··· Extracted data ···

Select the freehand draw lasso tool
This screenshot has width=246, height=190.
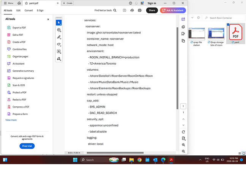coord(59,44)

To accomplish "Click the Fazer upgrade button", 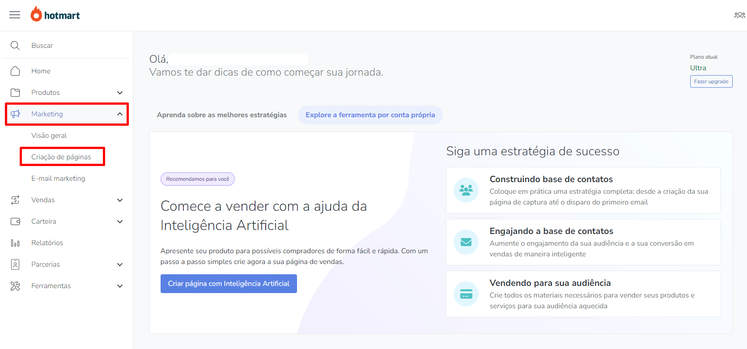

···
··· Extracted data ···

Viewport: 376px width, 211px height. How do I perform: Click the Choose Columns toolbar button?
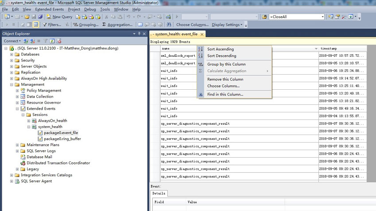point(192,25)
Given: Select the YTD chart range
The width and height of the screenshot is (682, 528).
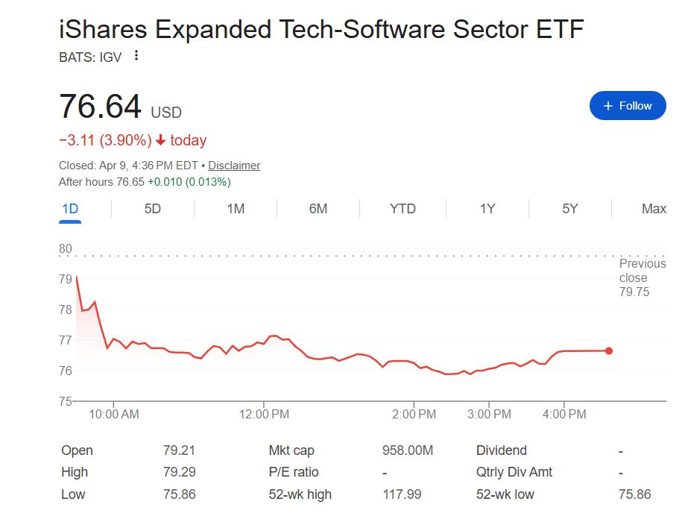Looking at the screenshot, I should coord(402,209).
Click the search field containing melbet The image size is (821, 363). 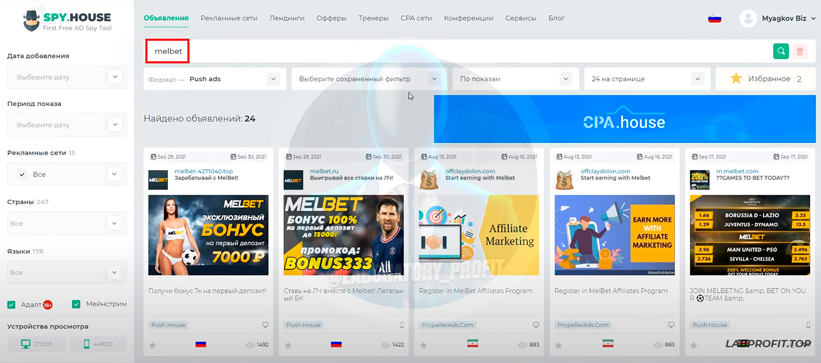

···

The problem: State how many lines in the entries hold "Select". Nothing should come before or after the number.

Answer to this task: 2